***** Materials provided

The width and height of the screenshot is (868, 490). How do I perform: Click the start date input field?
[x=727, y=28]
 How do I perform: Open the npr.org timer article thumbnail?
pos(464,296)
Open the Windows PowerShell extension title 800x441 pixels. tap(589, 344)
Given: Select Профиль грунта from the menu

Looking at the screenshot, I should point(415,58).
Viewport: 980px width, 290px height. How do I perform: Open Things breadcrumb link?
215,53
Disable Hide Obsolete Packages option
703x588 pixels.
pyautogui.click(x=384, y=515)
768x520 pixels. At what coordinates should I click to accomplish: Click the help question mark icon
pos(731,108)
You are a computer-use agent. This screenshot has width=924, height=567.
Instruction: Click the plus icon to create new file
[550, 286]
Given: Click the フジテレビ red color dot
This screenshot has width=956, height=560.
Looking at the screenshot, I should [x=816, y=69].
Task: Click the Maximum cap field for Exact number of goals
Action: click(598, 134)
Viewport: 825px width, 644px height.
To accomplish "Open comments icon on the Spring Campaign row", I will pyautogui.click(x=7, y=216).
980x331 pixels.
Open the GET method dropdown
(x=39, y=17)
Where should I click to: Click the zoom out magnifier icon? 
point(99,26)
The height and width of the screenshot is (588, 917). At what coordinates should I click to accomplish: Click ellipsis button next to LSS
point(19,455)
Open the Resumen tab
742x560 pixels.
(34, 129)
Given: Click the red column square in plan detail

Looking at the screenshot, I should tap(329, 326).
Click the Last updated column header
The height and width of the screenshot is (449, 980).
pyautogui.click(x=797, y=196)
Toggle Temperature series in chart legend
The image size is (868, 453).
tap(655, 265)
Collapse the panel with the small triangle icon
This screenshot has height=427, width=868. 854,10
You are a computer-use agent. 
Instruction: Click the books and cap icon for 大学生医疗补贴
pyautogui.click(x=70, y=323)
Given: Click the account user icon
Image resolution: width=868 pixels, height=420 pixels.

**********

What you return must match the data above character for character.

Answer to this task
The width and height of the screenshot is (868, 490). How do I perform: Click the start date input field?
[x=727, y=28]
 How do I perform: Open the npr.org timer article thumbnail?
pos(464,296)
Open the Windows PowerShell extension title 800x441 pixels. tap(589, 344)
Given: Select Профиль грунта from the menu

Looking at the screenshot, I should point(415,58).
Viewport: 980px width, 290px height. How do I perform: Open Things breadcrumb link?
215,53
Disable Hide Obsolete Packages option
703x588 pixels.
pyautogui.click(x=384, y=515)
768x520 pixels. At what coordinates should I click to accomplish: Click the help question mark icon
pos(731,108)
You are a computer-use agent. This screenshot has width=924, height=567.
Instruction: Click the plus icon to create new file
[550, 286]
Given: Click the フジテレビ red color dot
This screenshot has width=956, height=560.
Looking at the screenshot, I should [x=816, y=69].
Task: Click the Maximum cap field for Exact number of goals
Action: click(598, 134)
Viewport: 825px width, 644px height.
To accomplish "Open comments icon on the Spring Campaign row", I will pyautogui.click(x=7, y=216).
980x331 pixels.
Open the GET method dropdown
(x=39, y=17)
Where should I click to: Click the zoom out magnifier icon? 
point(99,26)
The height and width of the screenshot is (588, 917). At what coordinates should I click to accomplish: Click ellipsis button next to LSS
point(19,455)
Open the Resumen tab
742x560 pixels.
(34, 129)
Given: Click the red column square in plan detail

Looking at the screenshot, I should tap(329, 326).
Click the Last updated column header
The height and width of the screenshot is (449, 980).
pyautogui.click(x=797, y=196)
Toggle Temperature series in chart legend
The image size is (868, 453).
tap(655, 265)
Collapse the panel with the small triangle icon
This screenshot has height=427, width=868. 854,10
You are a computer-use agent. 
Instruction: Click the books and cap icon for 大学生医疗补贴
pyautogui.click(x=70, y=323)
Given: Click the account user icon
Image resolution: width=868 pixels, height=420 pixels.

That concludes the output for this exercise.